Les chercheurs ont suggéré que la pratique religieuse pouvait contribuer à la santé mentale non seulement en procurant un sens plus profond à la vie, mais aussi en offrant un soutien social et en servant potentiellement de facteur protecteur contre l’abus de drogues et d’alcool.
« Dans le cadre de futures recherches, nous avons l’intention d’approfondir l’analyse des composantes de la religiosité afin de mieux comprendre quels aspects spécifiques influencent le risque et la résilience », a déclaré Cherniak au Jerusalem Post.

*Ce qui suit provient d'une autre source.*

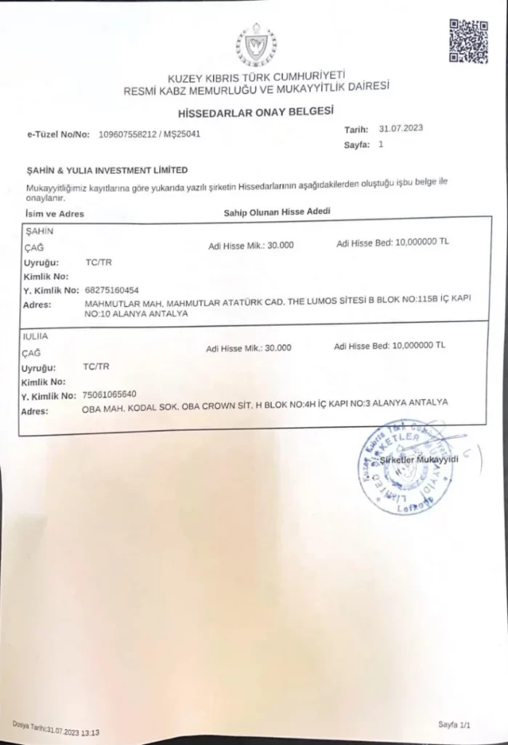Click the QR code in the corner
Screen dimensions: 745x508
[468, 40]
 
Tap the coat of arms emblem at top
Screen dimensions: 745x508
[256, 45]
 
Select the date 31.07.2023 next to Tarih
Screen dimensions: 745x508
[400, 128]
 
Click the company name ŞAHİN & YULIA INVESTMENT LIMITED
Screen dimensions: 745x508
[107, 170]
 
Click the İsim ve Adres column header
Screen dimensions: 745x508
[54, 214]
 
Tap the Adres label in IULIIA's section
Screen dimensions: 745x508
[36, 411]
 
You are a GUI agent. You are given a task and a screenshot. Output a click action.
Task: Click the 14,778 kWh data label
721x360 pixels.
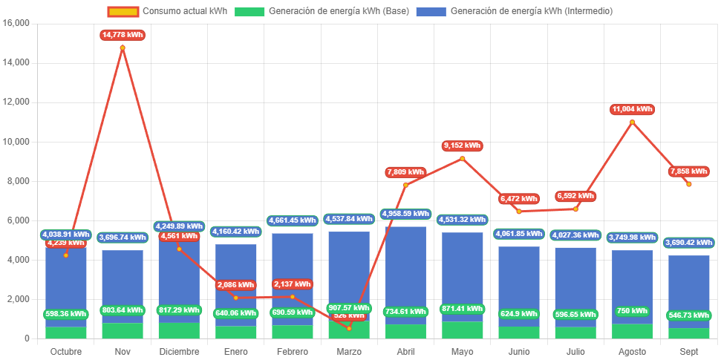tap(123, 35)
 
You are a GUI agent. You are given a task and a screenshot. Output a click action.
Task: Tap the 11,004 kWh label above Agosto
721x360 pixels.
tap(632, 109)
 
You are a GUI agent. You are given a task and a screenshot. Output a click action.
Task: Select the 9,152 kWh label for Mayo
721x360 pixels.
tap(462, 145)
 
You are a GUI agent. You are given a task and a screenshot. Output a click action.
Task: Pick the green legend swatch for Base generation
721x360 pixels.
tap(249, 11)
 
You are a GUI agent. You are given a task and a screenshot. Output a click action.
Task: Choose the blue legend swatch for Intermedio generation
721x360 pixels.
tap(431, 11)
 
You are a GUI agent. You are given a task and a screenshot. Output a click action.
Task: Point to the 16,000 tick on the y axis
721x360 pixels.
tap(16, 23)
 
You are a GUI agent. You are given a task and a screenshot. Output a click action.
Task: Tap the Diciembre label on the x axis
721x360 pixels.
tap(179, 351)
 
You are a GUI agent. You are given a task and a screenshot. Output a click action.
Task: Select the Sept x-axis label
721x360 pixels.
tap(688, 351)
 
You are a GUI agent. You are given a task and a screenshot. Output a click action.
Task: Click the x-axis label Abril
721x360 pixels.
tap(405, 351)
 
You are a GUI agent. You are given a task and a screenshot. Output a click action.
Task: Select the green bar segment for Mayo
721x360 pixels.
tap(462, 330)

Il a également évoqué la population haredi d’Israël, qui fait état des niveaux de bonheur les plus élevés malgré des taux d’emploi et des niveaux socio-économiques relativement faibles.
« Les participants haredim sont souvent sous-représentés dans les enquêtes, et même lorsqu’ils y participent, ils ne sont pas forcément représentatifs de la majorité de cette population », a déclaré Cherniak. « Il est nécessaire de nouer des partenariats au sein de sous-groupes de population distincts afin d’accroître la participation à la recherche, de réduire la stigmatisation et de diffuser des ressources psychoéducatives essentielles. »
Les conclusions de l’étude ne signifient pas que les personnes religieuses soient à l’abri des défis liés à la santé mentale que pose la vie moderne, a souligné Cherniak.
« En fin de compte, le monde moderne présente des défis et des tentations qui peuvent piéger des personnes de tous horizons, et plus les individus disposent de ressources psychosociales – notamment un sens à la vie et des habitudes numériques saines –, quelles que soient leurs origines, qu’elles soient ancrées dans des visions religieuses du monde ou d’autres systèmes de sens, plus ils ont de chances de s’en sortir. »
Cherniak a suggéré que les communautés religieuses pourraient offrir une protection supplémentaire grâce à des interactions sociales régulières en présentiel.
Les communautés religieuses « offrent souvent des contacts sociaux intenses et réguliers en présentiel – synagogue, repas communautaires, événements marquant le cycle de vie – ce qui pourrait réduire l’attrait des réseaux sociaux pour créer des liens et un sentiment d’appartenance, et pas seulement le temps disponible pour y accéder », a-t-il déclaré.
« Moins de temps libre et plus de sens à la vie pourraient être les deux facettes d’une même réalité sous-jacente plutôt que des explications concurrentes », a-t-il ajouté. « Démêler ces fils est précisément le genre de nuance qu’une seule étude transversale ne peut résoudre à elle seule, et c’est une bonne orientation pour les travaux futurs. »
Les chercheurs ont également souligné l’importance de faire la distinction entre le fait de se tenir informé et celui de « consommer des images choquantes qui apportent rarement de nouvelles informations et ne font pour l’essentiel qu’accroître la détresse ».
« Et consacrez du temps aux relations humaines et à une activité physique qui vous ressource plutôt que de vous épuiser, afin que la consommation d’actualités ne soit pas la principale source d’émotions de votre journée », a-t-il ajouté.
Les conclusions de l’étude sur le sens et le but de la vie soulèvent également des questions intéressantes concernant la vie familiale et la fécondité. Des données démographiques récentes montrent que la fécondité juive en Israël continue d’augmenter alors même que de nombreux pays occidentaux connaissent une baisse des taux de natalité. Le nombre de naissances juives a augmenté de 2,6 % au premier semestre 2026 par rapport à la même période l’année dernière.